Daftar Tugas:
• 1. Tuliskan kembali bagian artikel tentang harga minyak goreng dari "Muncul wacana kebijakan" sampai "pembelian yang dibatasi.".
• 2. Menurut artikel tentang harga minyak goreng, berapa sumbangan minyak goreng terhadap inflasi yang dicatat oleh Badan Pusat Statistik?
• 3. Teruskan artikel tentang kenaikan harga minyak goreng, mulai setelah kalimat terakhir yang tercantum.

Teks Sumber:
◇ ◇ ◇ ◇

Selasa 07 Dec 2021 11:08 WIB

Ironi Melambungnya Harga Minyak Goreng di Negeri Kaya Sawit

Muncul wacana kebijakan DMO CPO harga khusus untuk stabilkan harga minyak goreng.

Masyarakat mengeluhkan harga minyak goreng yang melambung tinggi. Foto pedagang gorengan. (ilustrasi)
Foto: ANTARA/Raisan Al Farisi
Masyarakat mengeluhkan harga minyak goreng yang melambung tinggi. Foto pedagang gorengan. (ilustrasi)

Oleh : Nidia Zuraya, Jurnalis Republika.co.id

REPUBLIKA.CO.ID, Komoditas minyak goreng kembali bikin kepala para ibu rumah tangga, pedagang gorengan hingga pelaku UMKM, pening. Jika tiga bulan lalu konsumen masih bisa menemukan minyak goreng kemasan dua liter dengan harga di bawah Rp 25 ribu, kini paling murah dibandrol seharga Rp 31.500. Itupun merupakan harga promo sesaat dengan jumlah pembelian yang dibatasi.

Saat ini harga normal minyak goreng kemasan dua liter yang dipatok oleh pedagang di pasar tradisional maupun gerai ritel modern di atas Rp 37 ribu. Kondisi yang sama juga terjadi pada harga minyak goreng curah yang semula di kisaran Rp 14 ribu per liter, saat ini sudah mencapai Rp 20 ribu per liter.

Menurut Ikatan Pedagang Pasar Indonesia (Ikappi), harga minyak goreng memang mengalami fluktuasi sejak Maret lalu. "Tapi memang kali ini relatif bahaya, karena akumulasi kenaikannya cukup tinggi," jelas Ketua Ikappi Abdullah Mansuri kepada Republika.co.id akhir Oktober lalu.

Maka tak mengherankan jika kenaikan harga minyak goreng ini ikut mengerek laju inflasi nasional sepanjang November lalu. Bahkan, laju inflasi selama November tercatat sebagai yang tertinggi sejak awal tahun ini.

Badan Pusat Statistik (BPS) mencatat minyak goreng menyumbang inflasi sebesar 0,08 persen. Selanjutnya diikuti telur ayam ras dan cabai merah 0,06 persen dan daging ayam ras 0,02 persen.

◇ ◇ ◇ ◇

Isi Data:
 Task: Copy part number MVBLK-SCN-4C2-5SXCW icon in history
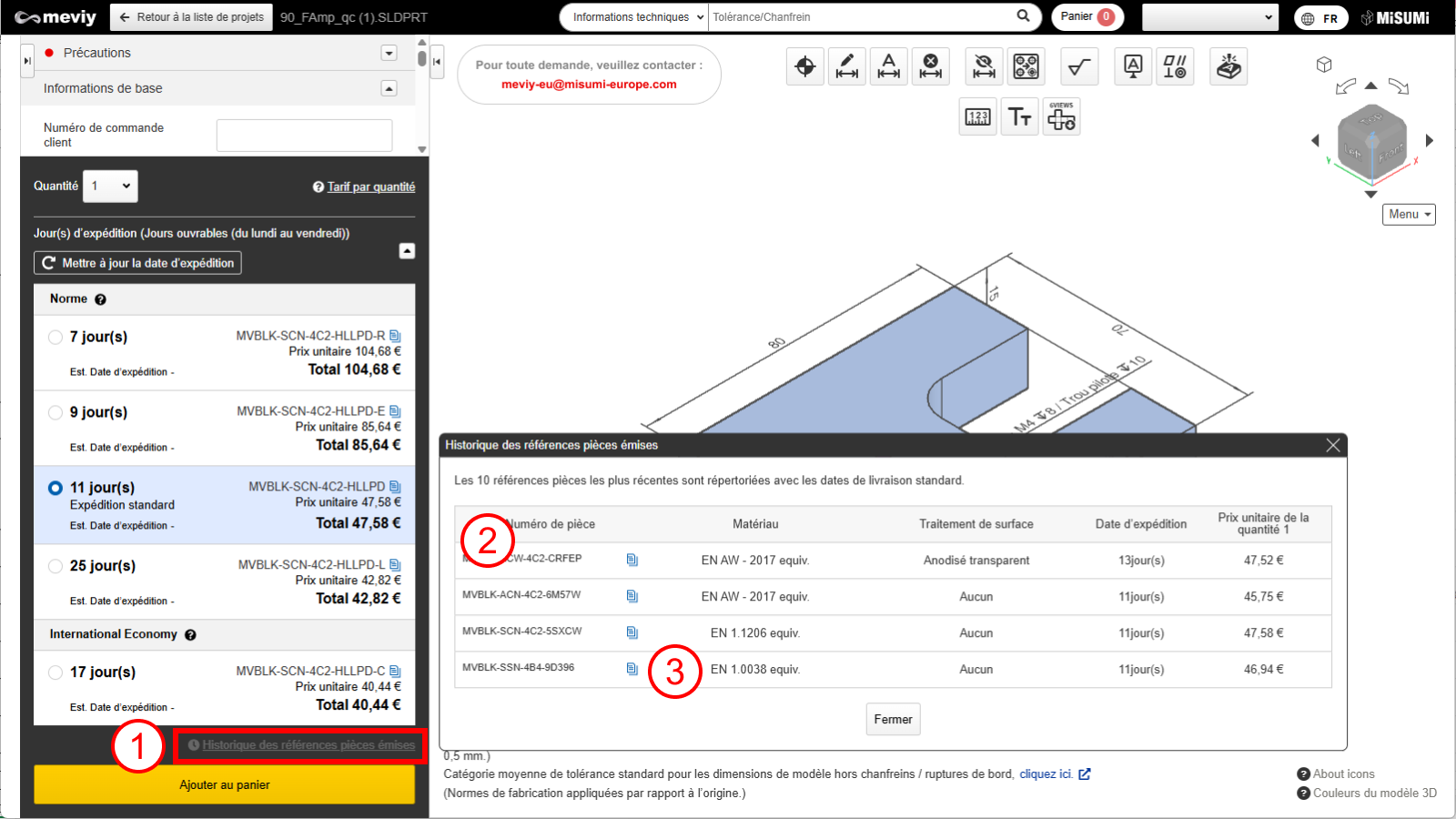click(x=632, y=632)
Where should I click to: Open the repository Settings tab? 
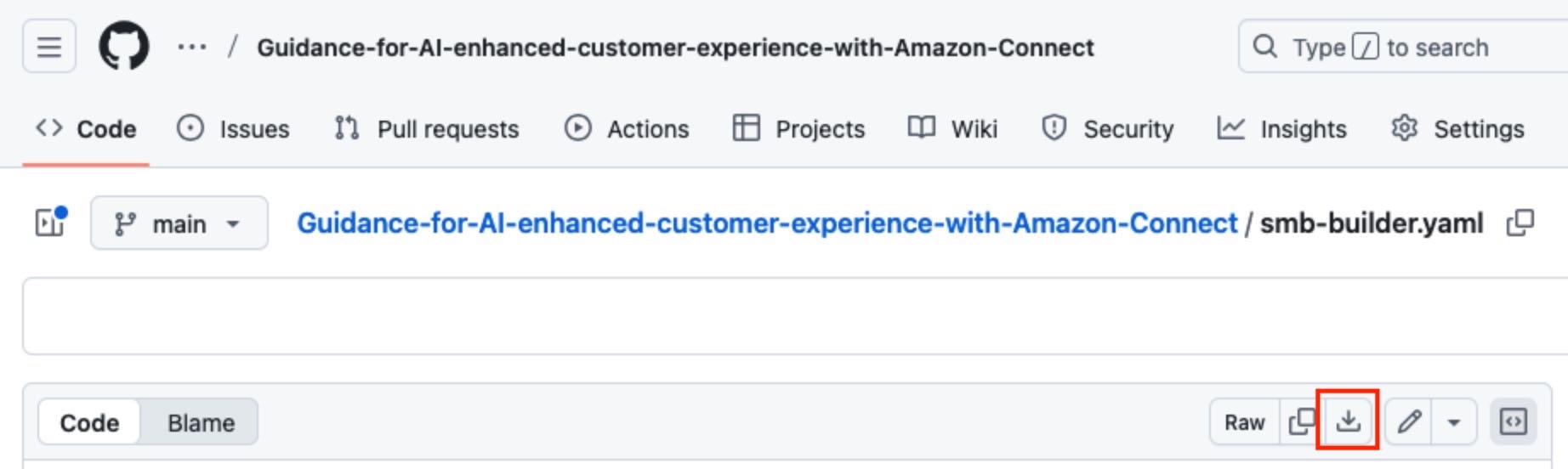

◇ ◇ ◇ ◇

Jawaban:
• 1.
Muncul wacana kebijakan DMO CPO harga khusus untuk stabilkan harga minyak goreng.

Masyarakat mengeluhkan harga minyak goreng yang melambung tinggi. Foto pedagang gorengan. (ilustrasi)
Foto: ANTARA/Raisan Al Farisi
Masyarakat mengeluhkan harga minyak goreng yang melambung tinggi. Foto pedagang gorengan. (ilustrasi)

Oleh : Nidia Zuraya, Jurnalis Republika.co.id

REPUBLIKA.CO.ID, Komoditas minyak goreng kembali bikin kepala para ibu rumah tangga, pedagang gorengan hingga pelaku UMKM, pening. Jika tiga bulan lalu konsumen masih bisa menemukan minyak goreng kemasan dua liter dengan harga di bawah Rp 25 ribu, kini paling murah dibandrol seharga Rp 31.500. Itupun merupakan harga promo sesaat dengan jumlah pembelian yang dibatasi.

• 2. Minyak goreng menyumbang inflasi sebesar 0,08 persen.

• 3.
Melambungnya harga minyak goreng di dalam negeri sebenarnya bukan kali ini saja terjadi. Untuk menstabilkan harga minyak goreng, selain melakukan operasi pasar, pemerintah juga menerapkan kebijakan domestic market obligation (DMO) atau kewajiban untuk memasok kebutuhan domestik hingga menaikkan besaran pungutan ekspor (PE) minyak sawit mentah (CPO). Dua kebijakan terakhir pernah dijalankan di masa pemerintahan Presiden Susilo Bambang Yudhoyono.

Dalam menyikap kenaikan kali ini, pemerintah baru sebatas melakukan operasi pasar dengan mengguyur pasar dengan 11 juta liter minyak goreng berharga khusus, yakni Rp 14 ribu per liter. Minyak goreng berharga khusus ini disuplai ke 45 ribu ritel di seluruh Indonesia.

Sayangnya, kenaikan harga minyak goreng di luar kewajaran ini kerap terulang. Kondisi ini sungguh ironis mengingat Indonesia merupakan negara penghasil sawit terbesar dunia. Sawit merupakan bahan baku utama pembuatan minyak goreng.

Menanggapi lonjakan harga minyak goreng, produsen sawit di dalam negeri memberi alasan bahwa saat ini harga komoditas sawit di pasaran juga tinggi. Gabungan Pengusaha Kelapa Sawit Indonesia (Gapki) menilai sepanjang tahun ini industri sawit menikmati kinerja positif. Harga CPO mencatat rekor, mencapai di atas 1.000 dolar AS per metrik ton (MT).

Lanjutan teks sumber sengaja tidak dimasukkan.